There are a few pioneers who have taken a step forward by holding crypto in their corporate treasuries. And then there is MicroStrategy, led by Bitcoin maximalist Michael Saylor, which continues to raise billions of dollars to rally Bitcoin.
Roundtable host Rob Nelson recently spoke on this topic with Caitlin Long, Founder and CEO of Custodia Bank. Their conversation sheds light on the corporate treasurer mindset, regulatory challenges, and bitcoin’s future as a mainstream financial asset.
Nelson opened the discussion by questioning whether more companies will start holding bitcoin on their balance sheets, which could lead to wider adoption. Drawing on her background as a managing director at Morgan Stanley, Caitlin Long highlighted the cautious mindset of corporate treasurers. “They’re hyper-focused on credit ratings and cash flow coverage multiples,” she noted. While stablecoins may be treated like corporate cash, bitcoin won’t be considered the same by rating agencies and credit analysts, Long said.
Long shared that some Fortune 10 companies have been secretly using bitcoin for a decade, demonstrating the quiet but persistent integration of cryptocurrency in large companies. He recounted his experience introducing bitcoin to a Fortune 5 company in 2014, a move that signaled the beginning of corporate adoption.
The conversation then shifted to the advisory side of bitcoin. Nelson noted that despite the conservative stance of institutions like Morgan Stanley, private investment advisors are increasingly involved in crypto discussions. Long emphasized his pioneering role at Morgan Stanley, having been the first person to present on bitcoin within the firm in 2014, highlighting the initial resistance and eventual gradual adoption.
Nelson sought Long’s perspective on Bitcoin’s future value, drawing parallels between Bitcoin and traditional financial instruments. Long explained that Bitcoin’s scarcity and technological nature make it unique, and that he predicts it will continue to gain value despite periodic declines.

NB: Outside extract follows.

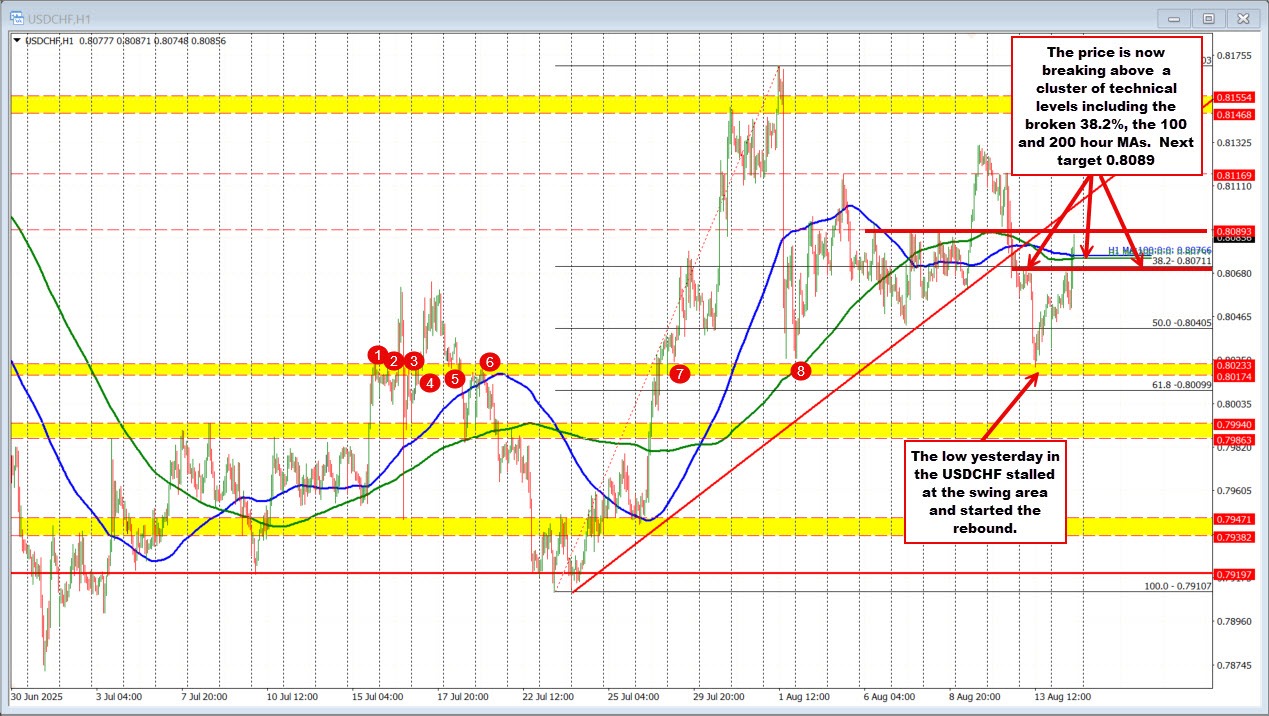Select the 0.81554 yellow swing area band

tap(600, 104)
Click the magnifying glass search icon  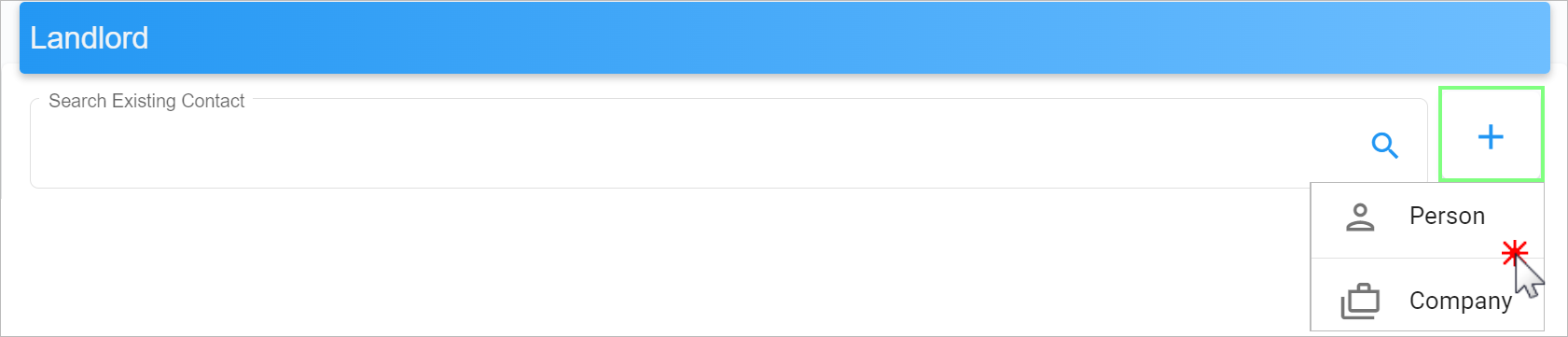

He likened Bitcoin’s post-halving behavior to the effects of decimalization in stock trading, where reduced margins lead to increased trading volumes.
Looking ahead, Long commented on pricing models he has seen that predict bitcoin’s price could reach between $80,000 and $100,000 by the end of the year, with a potential peak of around $150,000 for the cycle. While he refrained from making any definitive price predictions, Long remains optimistic and says he is firmly in the “laser-eyed” camp until bitcoin reaches $100,000.